Helpless and fascinated, Elizabeth followed Naomi inside her tent, where the Edori woman tossed through a trunk to find the items she wanted. Then she followed Naomi through the entire campsite—though they paused hundreds of times to exchange greetings or gossip with others that they passed—to a long row of tents set up on the very perimeter. All of these tents straddled a small stream that meandered around the camp and southward. Each of the tents appeared to be floorless, unlike the sleeping tents set up inside the camp.
“Normally, we do not go to such trouble, but the Gathering is special. Everyone wants to be clean for the god! So we have the water tents here—the necessary tents, as some people call them—so you don’t have to wander out to the bushes in the middle of the night. And then we have bathing tents here, one for the men, one for the women. See?”
Naomi pulled back a flap of one of the long, low structures, and they stepped inside. It was quite an unexpected scene, filled with steam and scented with woodsmoke. A substantial fire burned on one bank of the stream, its smoke vented through a hole in the tent roof; over it hung a massive cauldron of water. Half a dozen naked Edori women lounged about on stools or on mats spread upon the ground on either side of the creek. They were drying their hair or smoothing cream into their skin. All of them looked up when the other two women entered, then smiled and returned to their preoccupations.
“See?” Naomi said again, gesturing. “Hot water to bathe with. And it is nice and warm in here, so you can take your time scrubbing your body. You can get much cleaner than you can hopping into a mountain river in the middle of the winter.”
“You can get your hair clean,” one of the other women said.
“And you will feel much better than you would have believed possible,” Naomi assured her. “Come.
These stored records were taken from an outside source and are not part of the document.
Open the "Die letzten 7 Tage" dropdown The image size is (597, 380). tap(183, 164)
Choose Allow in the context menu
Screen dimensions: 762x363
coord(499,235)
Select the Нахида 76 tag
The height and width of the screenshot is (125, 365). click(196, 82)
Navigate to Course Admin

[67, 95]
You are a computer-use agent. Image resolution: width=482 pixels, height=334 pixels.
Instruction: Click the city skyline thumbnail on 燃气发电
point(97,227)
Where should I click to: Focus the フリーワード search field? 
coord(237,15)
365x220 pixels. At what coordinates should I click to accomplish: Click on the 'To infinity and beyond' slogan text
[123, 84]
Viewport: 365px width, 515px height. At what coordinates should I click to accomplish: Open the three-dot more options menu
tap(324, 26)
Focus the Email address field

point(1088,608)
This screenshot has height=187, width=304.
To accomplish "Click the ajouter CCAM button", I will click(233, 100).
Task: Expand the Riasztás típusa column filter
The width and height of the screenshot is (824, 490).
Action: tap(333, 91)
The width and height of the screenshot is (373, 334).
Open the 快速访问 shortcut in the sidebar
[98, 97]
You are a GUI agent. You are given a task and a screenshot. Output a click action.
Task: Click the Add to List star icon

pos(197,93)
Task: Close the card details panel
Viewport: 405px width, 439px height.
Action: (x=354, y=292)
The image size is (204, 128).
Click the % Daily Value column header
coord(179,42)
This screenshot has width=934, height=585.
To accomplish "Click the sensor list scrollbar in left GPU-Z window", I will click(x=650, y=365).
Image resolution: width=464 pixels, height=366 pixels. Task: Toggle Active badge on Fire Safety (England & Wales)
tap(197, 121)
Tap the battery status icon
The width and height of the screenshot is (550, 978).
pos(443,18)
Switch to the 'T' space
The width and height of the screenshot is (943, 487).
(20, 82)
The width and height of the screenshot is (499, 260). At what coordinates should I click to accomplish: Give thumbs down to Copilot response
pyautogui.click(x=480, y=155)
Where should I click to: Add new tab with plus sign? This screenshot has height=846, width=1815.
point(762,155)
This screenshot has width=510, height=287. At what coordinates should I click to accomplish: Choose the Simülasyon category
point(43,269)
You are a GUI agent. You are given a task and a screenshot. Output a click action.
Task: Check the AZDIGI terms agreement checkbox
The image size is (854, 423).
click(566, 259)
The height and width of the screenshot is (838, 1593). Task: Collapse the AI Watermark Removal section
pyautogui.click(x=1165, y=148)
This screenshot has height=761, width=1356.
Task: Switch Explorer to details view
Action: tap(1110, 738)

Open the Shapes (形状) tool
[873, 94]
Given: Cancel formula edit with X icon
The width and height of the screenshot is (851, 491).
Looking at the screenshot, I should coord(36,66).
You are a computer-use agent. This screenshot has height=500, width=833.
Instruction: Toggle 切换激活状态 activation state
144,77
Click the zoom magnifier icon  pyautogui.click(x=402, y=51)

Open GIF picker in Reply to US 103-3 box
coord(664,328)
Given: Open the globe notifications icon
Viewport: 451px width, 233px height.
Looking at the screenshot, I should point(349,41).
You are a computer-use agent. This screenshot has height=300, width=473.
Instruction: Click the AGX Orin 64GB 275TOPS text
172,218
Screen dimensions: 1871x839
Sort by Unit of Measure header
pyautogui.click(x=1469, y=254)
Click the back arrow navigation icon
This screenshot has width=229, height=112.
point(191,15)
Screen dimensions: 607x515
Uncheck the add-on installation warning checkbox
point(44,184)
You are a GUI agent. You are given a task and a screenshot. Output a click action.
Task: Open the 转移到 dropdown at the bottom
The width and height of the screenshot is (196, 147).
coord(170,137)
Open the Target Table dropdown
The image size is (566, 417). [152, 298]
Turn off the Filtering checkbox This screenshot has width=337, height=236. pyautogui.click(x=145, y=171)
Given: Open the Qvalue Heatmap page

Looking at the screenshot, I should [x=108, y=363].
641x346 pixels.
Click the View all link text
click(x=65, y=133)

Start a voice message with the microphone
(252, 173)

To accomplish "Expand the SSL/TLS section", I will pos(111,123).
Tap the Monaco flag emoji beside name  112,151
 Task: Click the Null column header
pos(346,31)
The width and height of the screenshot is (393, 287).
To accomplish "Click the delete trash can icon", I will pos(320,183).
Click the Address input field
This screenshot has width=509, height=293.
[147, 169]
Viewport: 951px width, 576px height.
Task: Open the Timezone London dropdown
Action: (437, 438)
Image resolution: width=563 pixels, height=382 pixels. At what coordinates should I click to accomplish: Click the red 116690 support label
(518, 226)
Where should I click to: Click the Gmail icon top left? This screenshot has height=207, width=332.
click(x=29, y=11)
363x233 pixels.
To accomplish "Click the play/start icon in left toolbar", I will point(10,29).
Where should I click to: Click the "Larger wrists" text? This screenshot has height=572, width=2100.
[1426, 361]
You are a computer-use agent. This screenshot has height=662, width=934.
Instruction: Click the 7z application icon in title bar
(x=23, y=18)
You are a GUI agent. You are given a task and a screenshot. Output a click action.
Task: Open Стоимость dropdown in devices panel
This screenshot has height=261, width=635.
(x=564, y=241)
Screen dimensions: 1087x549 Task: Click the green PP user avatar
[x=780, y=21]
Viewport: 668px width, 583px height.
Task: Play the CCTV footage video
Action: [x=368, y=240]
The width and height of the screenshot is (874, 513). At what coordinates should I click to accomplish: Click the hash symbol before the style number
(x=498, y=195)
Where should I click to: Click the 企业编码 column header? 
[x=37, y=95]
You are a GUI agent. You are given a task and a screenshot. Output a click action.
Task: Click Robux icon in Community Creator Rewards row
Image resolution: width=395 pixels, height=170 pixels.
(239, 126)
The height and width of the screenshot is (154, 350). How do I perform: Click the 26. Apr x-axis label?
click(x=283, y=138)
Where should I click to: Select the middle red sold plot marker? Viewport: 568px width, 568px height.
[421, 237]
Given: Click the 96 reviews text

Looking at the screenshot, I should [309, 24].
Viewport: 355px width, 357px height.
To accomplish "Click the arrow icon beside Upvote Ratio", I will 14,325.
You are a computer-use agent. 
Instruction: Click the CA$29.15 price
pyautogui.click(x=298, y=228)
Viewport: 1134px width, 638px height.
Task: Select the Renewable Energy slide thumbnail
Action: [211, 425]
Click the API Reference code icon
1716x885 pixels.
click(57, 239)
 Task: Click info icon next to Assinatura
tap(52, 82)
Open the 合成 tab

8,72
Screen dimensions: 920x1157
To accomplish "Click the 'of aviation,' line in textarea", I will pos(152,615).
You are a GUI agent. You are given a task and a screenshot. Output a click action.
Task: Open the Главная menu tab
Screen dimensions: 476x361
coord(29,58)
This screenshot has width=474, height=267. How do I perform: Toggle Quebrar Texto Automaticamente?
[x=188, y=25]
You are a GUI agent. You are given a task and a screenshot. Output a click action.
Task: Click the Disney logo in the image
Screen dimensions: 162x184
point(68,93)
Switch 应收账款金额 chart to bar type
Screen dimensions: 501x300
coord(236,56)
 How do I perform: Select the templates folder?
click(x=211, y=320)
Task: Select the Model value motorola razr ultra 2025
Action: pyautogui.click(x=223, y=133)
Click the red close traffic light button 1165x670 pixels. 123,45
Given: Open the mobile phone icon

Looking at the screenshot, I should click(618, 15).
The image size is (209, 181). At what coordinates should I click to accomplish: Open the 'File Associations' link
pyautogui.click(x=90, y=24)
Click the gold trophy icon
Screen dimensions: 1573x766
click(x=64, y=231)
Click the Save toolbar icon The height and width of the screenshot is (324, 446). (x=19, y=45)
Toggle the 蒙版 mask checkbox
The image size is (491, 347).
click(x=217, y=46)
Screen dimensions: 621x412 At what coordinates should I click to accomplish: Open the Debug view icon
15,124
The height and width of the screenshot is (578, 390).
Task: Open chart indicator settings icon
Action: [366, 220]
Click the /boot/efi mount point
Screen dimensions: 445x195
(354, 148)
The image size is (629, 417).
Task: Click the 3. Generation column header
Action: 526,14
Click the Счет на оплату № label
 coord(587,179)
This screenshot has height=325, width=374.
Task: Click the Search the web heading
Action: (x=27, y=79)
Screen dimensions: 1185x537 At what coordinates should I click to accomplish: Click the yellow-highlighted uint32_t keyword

Let’s get you out of your travel clothes.”
And Elizabeth, who was not used to stripping down in front of strangers, allowed Naomi to help her out of her dress and her underthings and position her on the rocky bank so the wash water would fall most naturally into the river. Fire or no, it was still chilly standing naked on the edge of the stream, waiting to be doused with water, and Elizabeth shivered a little. But the idea of being truly clean and dressed in pretty clothes held her feet in place, and she gasped with delight when the first bucket of warm water splashed over her head.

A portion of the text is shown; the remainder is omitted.